The cream in the holes may take up to 24 hours or more to be fully absorbed by the mortar bed and bricks. After the cream has been absorbed there should be a continuous wet mark in the treated mortar and bricks above and below the treated mortar bed. If the penetration is not evident and/or has not reached the mortar in the middle of the two holes a second fill of the DPC cream may be required.
The final and probably most important step involves the gradual desalination of the wall, where the salts and moisture that are trapped within the wall have time to evaporate to the surface.
This normally takes between three and six months and we would recommend leaving the existing affected plaster / render / mortar on during this time.
Once the dry out period has passed this damaged plaster / render can be removed. We recommend removing approx. 300mm above the highest level of damp recorded and it must be removed all the way back to the stone/brick.
A new salt retardant plaster / render can then be applied to the wall ensuring not to cover/ bridge the new damp proof course. A small gap at the base of the internal plaster / external plaster must be left to protect the damp proof course. Skirtings can be replaced however to cover this gap in the plaster work.
It is important to use a cement / sand render with salt retarding admixture in the mix.
It is also recommended after this dry out period that any loose and affected mortar is also removed. This must be replaced with a soft lime mortar. (Please see notes on residual salts)
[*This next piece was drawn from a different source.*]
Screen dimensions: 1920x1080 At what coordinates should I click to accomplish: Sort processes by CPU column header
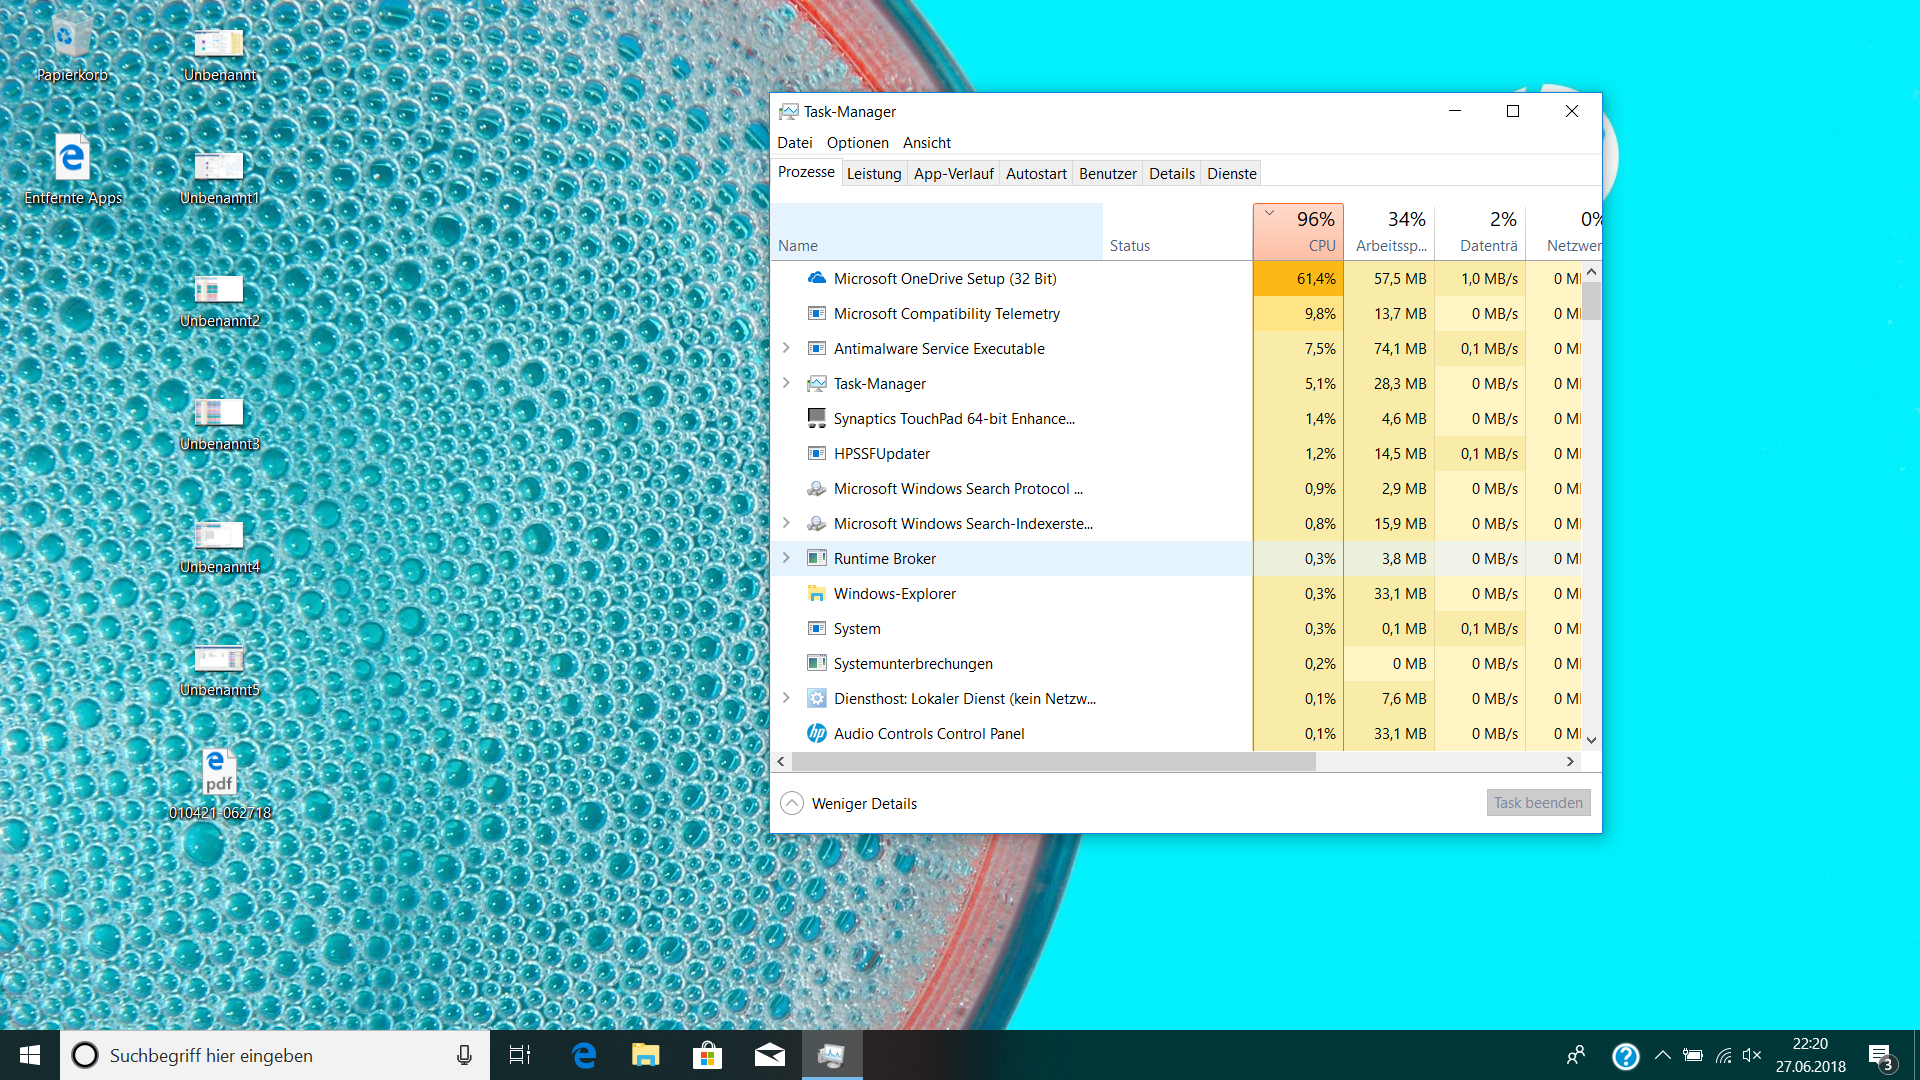pos(1298,232)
Once the plaster / render / mortar has been replaced and dried any decorating of these areas such as painting, wall papering can be undertaken.
Note: Residual Salts
It is important to note that there may be situations where small traces of hygroscopic salts will remain in the wall despite removal efforts. These salts in some instances can bleed out into new plaster / render / mortar. These salts are not an indication that the treatment has not been successful. Further maintenance on these areas may be required in the future.